▸ TASK DIRECTIONS:
What is needed is an exact copy of the lines from the start of the records below through the line with "Task: Open Live chat via the chat bubble icon", without the pictures.
[DATA EXCERPTS]
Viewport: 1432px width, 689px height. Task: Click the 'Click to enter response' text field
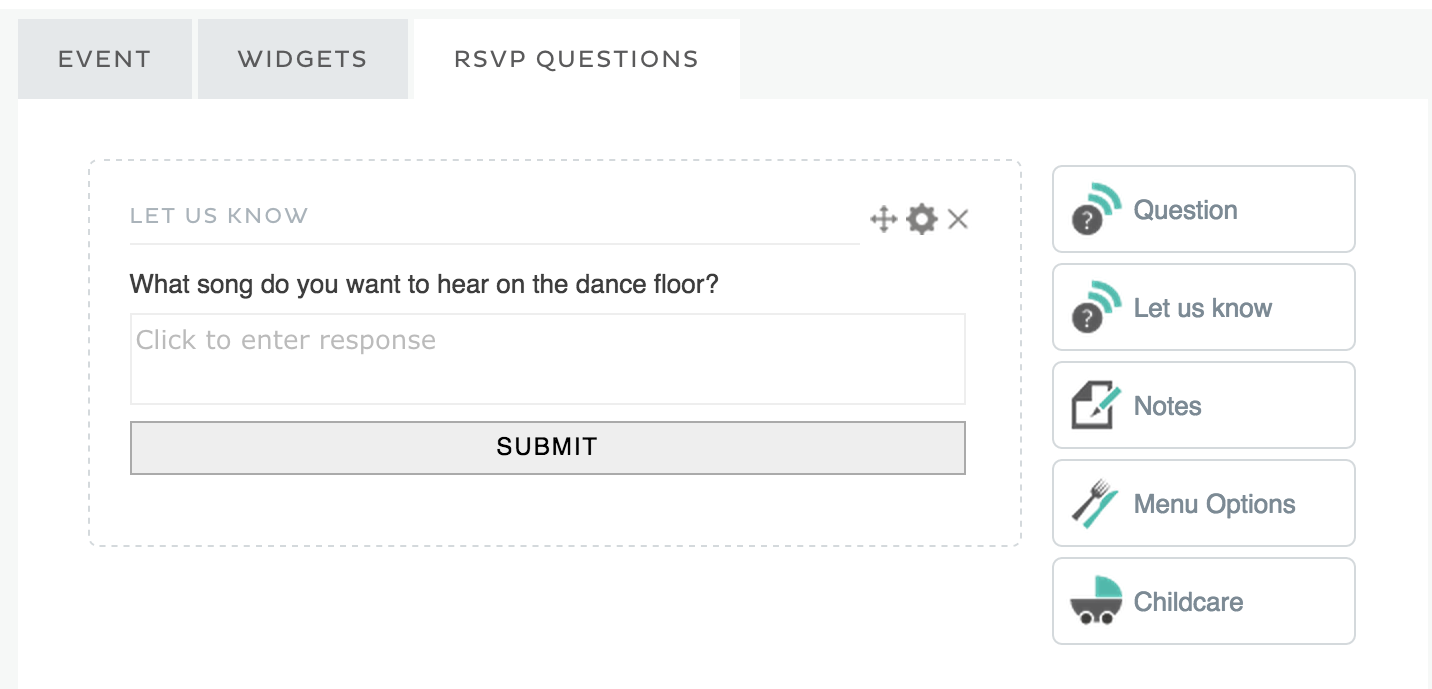(x=547, y=358)
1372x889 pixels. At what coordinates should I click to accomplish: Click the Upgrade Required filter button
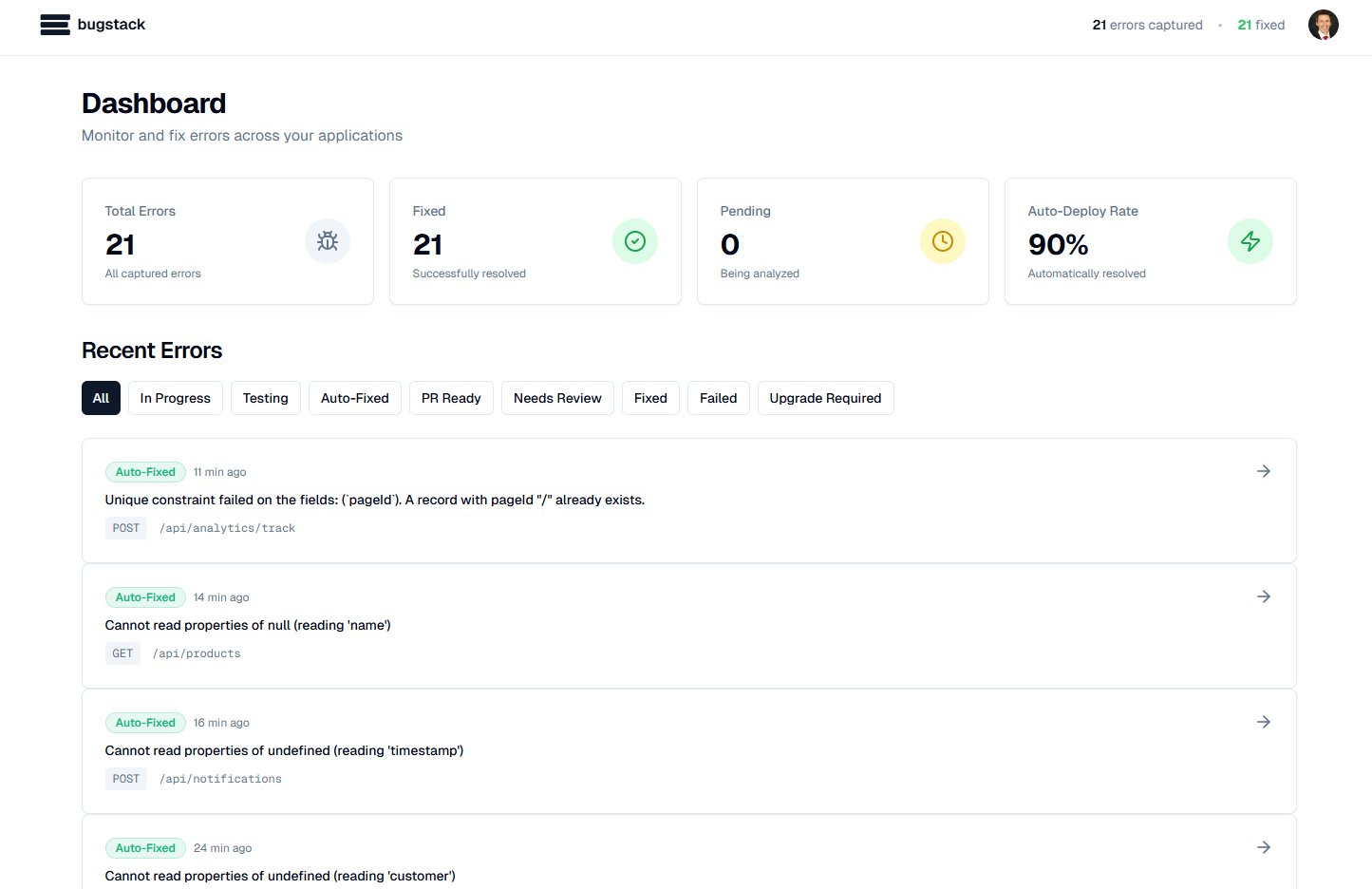tap(825, 398)
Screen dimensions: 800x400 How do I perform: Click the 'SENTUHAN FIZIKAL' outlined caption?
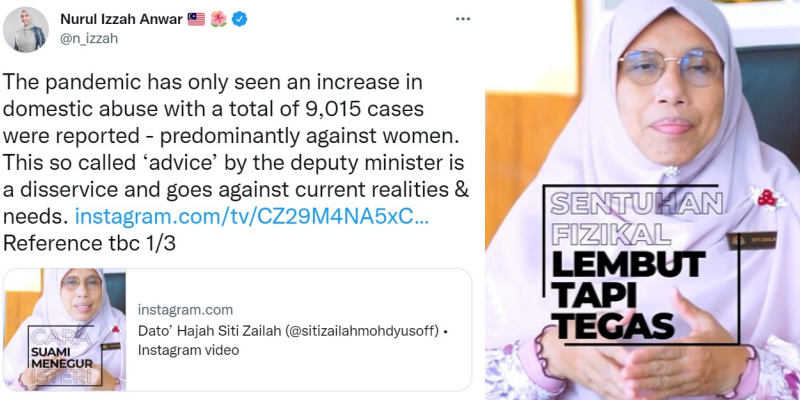coord(636,219)
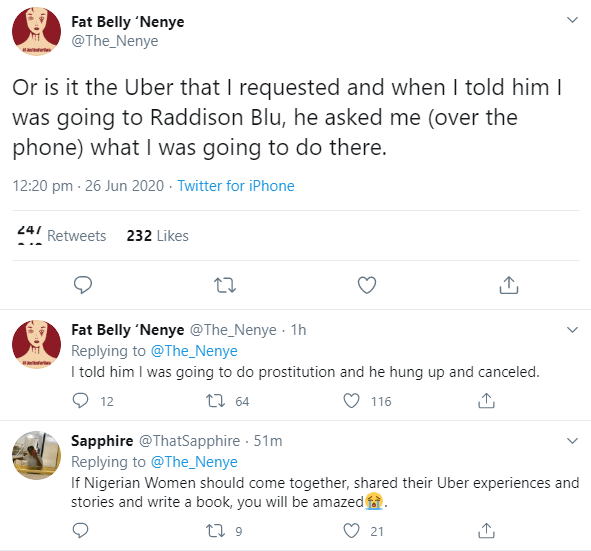Image resolution: width=591 pixels, height=551 pixels.
Task: Share the main tweet via upload icon
Action: [509, 285]
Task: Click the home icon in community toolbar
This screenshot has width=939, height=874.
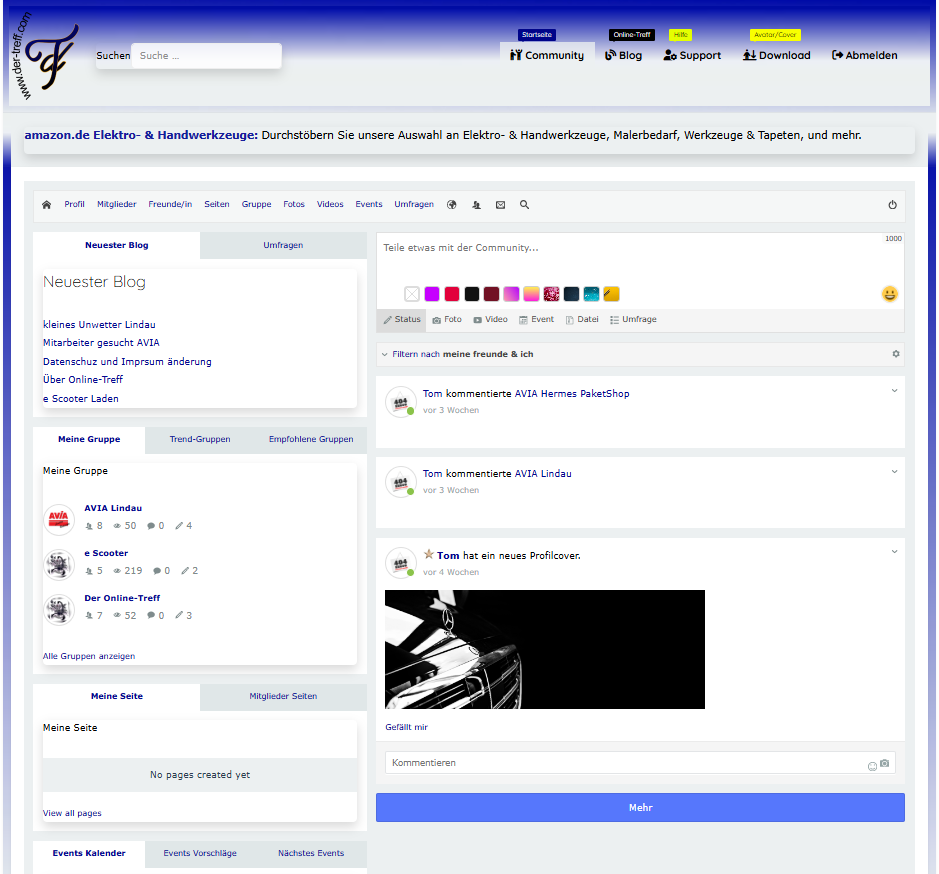Action: [x=46, y=205]
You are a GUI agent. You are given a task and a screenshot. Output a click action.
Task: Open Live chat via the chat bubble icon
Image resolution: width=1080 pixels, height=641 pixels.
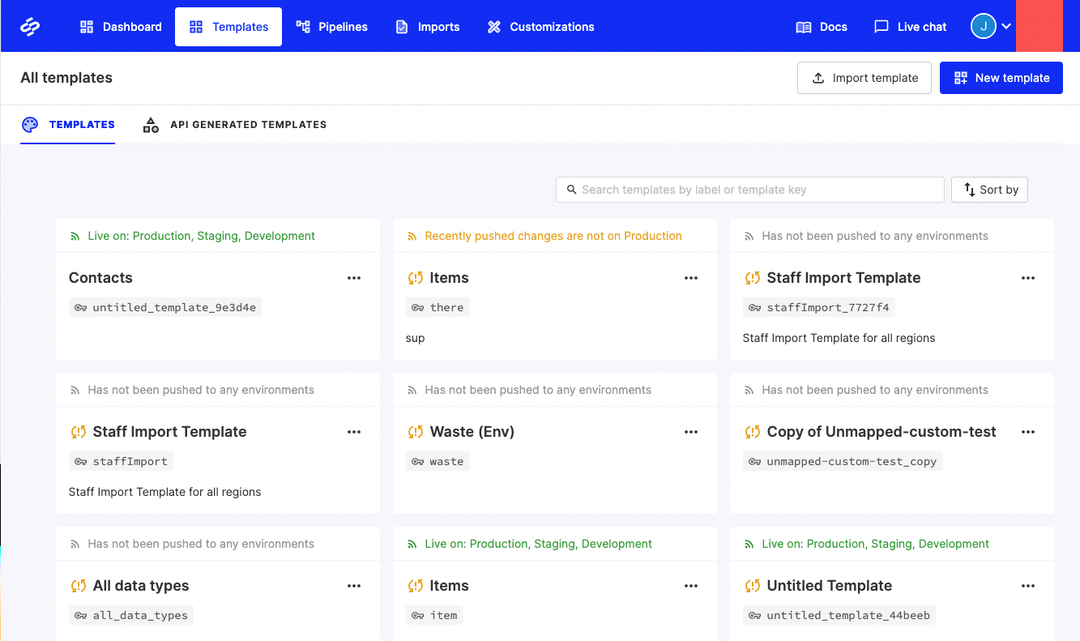click(880, 26)
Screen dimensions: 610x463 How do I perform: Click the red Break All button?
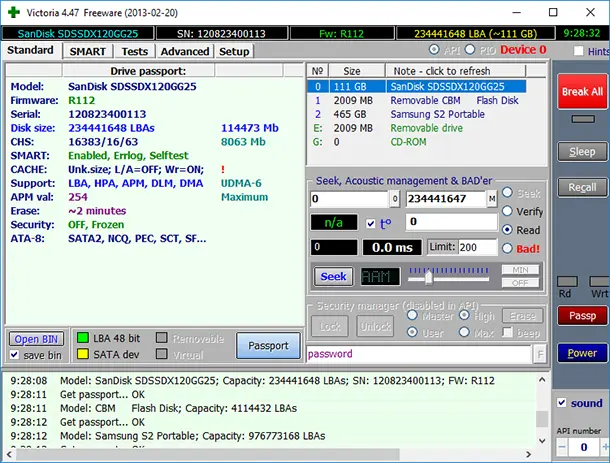click(x=582, y=92)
[/DATA EXCERPTS]
▸ REPLY:
Viewport: 1432px width, 689px height. Task: Click the 'Click to enter response' text field
(x=547, y=358)
1372x889 pixels. At what coordinates should I click to accomplish: Click the Upgrade Required filter button
tap(825, 398)
Screen dimensions: 800x400 How do I perform: Click the 'SENTUHAN FIZIKAL' outlined caption?
coord(636,219)
Image resolution: width=591 pixels, height=551 pixels.
Task: Share the main tweet via upload icon
Action: [509, 285]
Task: Click the home icon in community toolbar
This screenshot has width=939, height=874.
Action: [x=46, y=205]
You are a GUI agent. You are given a task and a screenshot. Output a click action.
Task: Open Live chat via the chat bubble icon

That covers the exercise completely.